Na ocasião, o empresário falou a empregados recém-contratados e criticou a proposta de acabar com a escala 6x1. O discurso foi gravado e publicado nas redes sociais. “Vocês vão ter que arranjar outro emprego. Um subemprego. Isso não é nada mais nada menos do que um estelionato eleitoral. Eles querem ganhar o voto de vocês em outubro”, afirmou Hang.
Para o MPT, a fala relacionou a escolha eleitoral dos funcionários a possíveis consequências sobre empregos e renda.
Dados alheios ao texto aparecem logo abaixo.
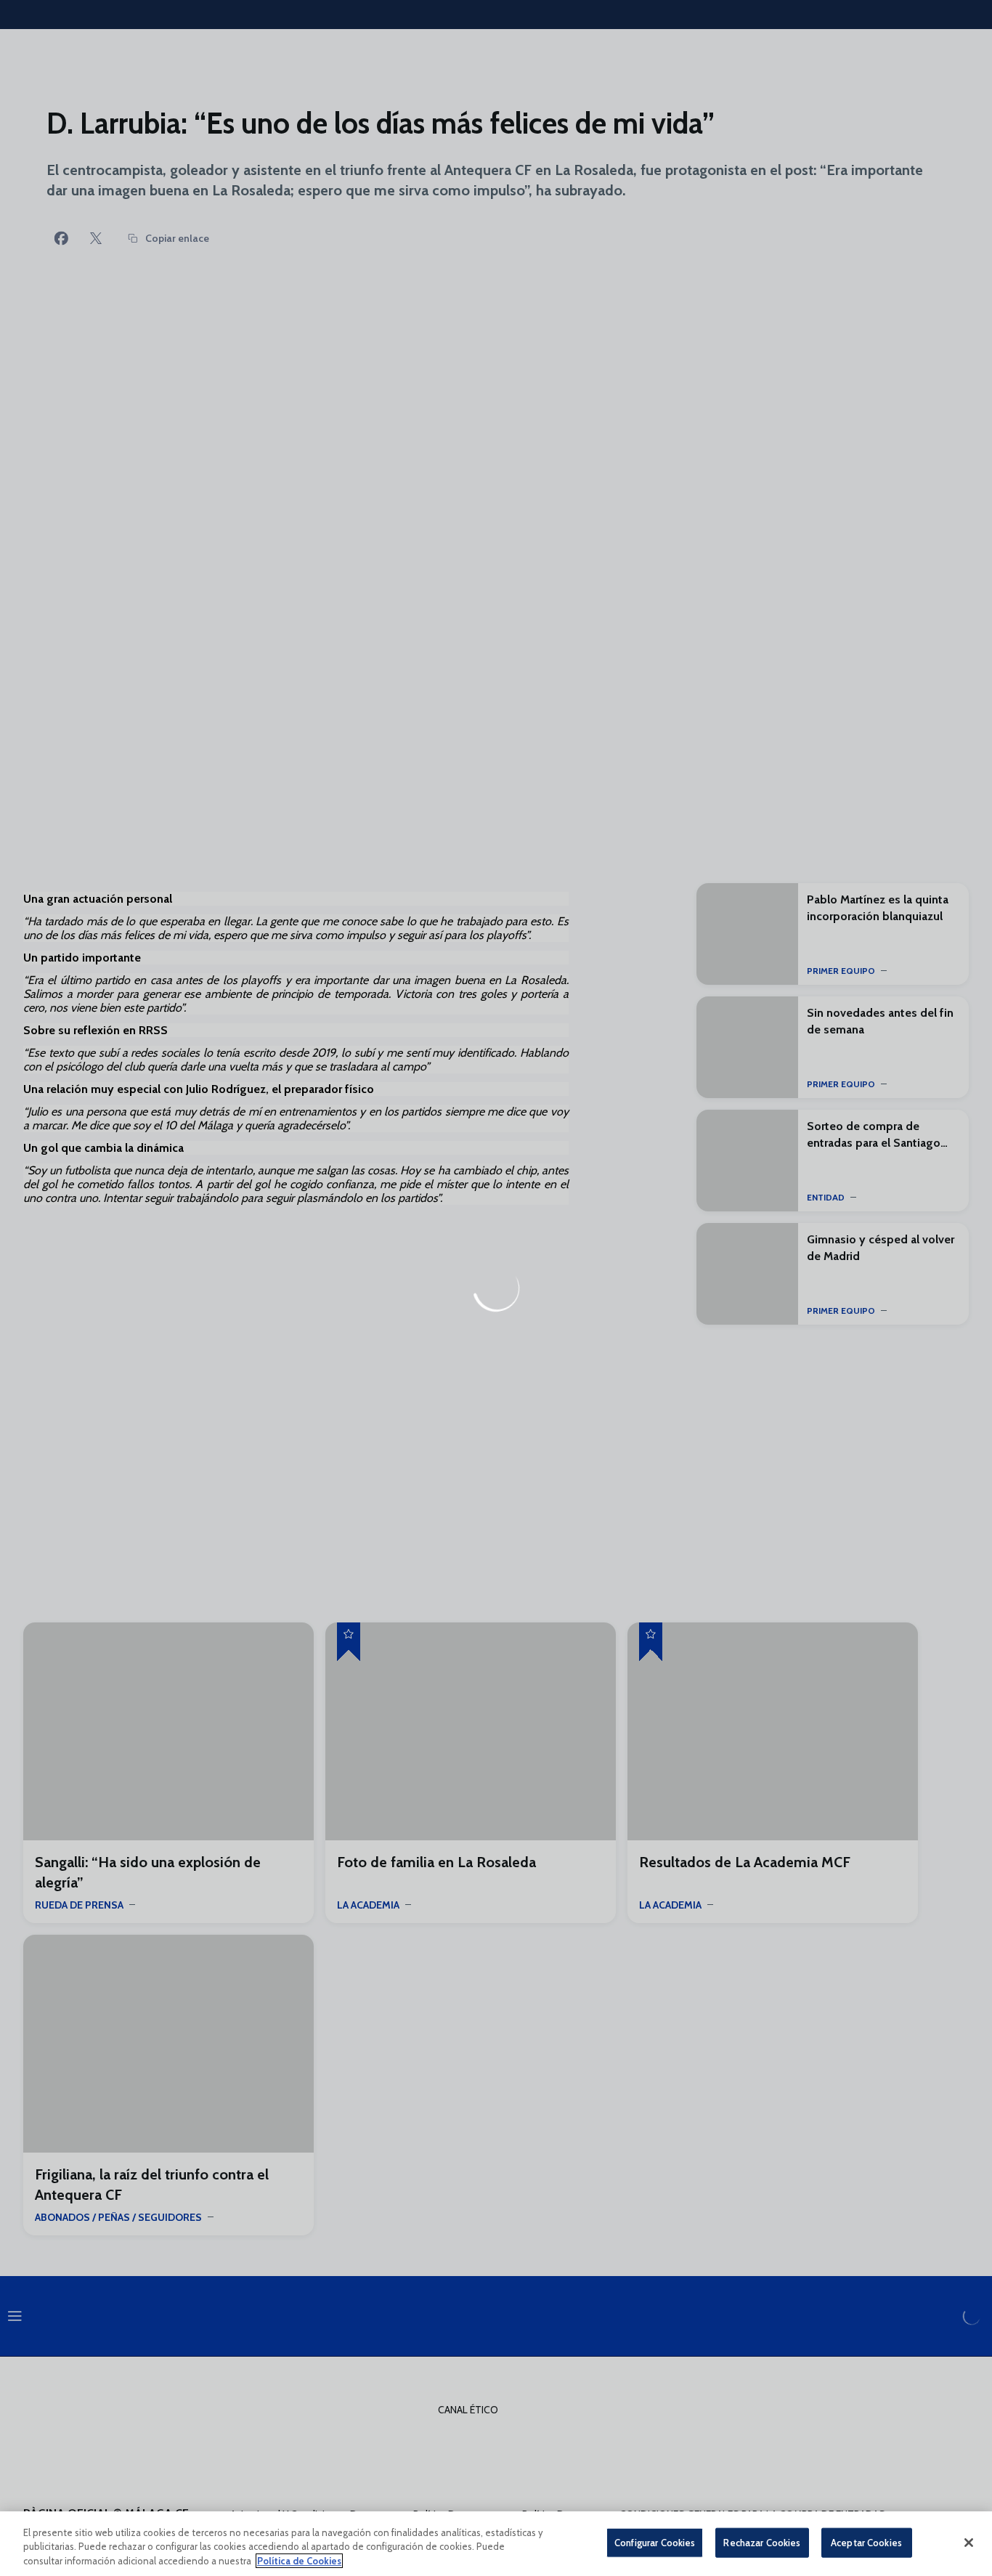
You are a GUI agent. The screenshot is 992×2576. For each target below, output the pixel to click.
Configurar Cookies (654, 2542)
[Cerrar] (969, 2543)
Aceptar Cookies (866, 2542)
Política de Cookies (299, 2561)
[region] (496, 2543)
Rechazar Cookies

O órgão sustenta que o contexto trabalhista do discurso é relevante por envolver uma relação marcada pela assimetria de poder entre empregador e empregado. Antes de recorrer à Justiça, o Ministério Público (MP-GO) notificou Hang sobre o episódio.
Entre os pedidos estão uma indenização individual de, no mínimo, 20 vezes o último salário dos empregados afetados e a gravação de um vídeo de retratação por Hang em até 48 horas.
O MPT também quer que a Havan libere os funcionários para votar nos dias 4 e 25 de outubro, sem desconto salarial, e proíba novas manifestações políticas em lojas e eventos da rede. Outro pedido é a manutenção de um programa permanente de neutralidade político-eleitoral na empresa.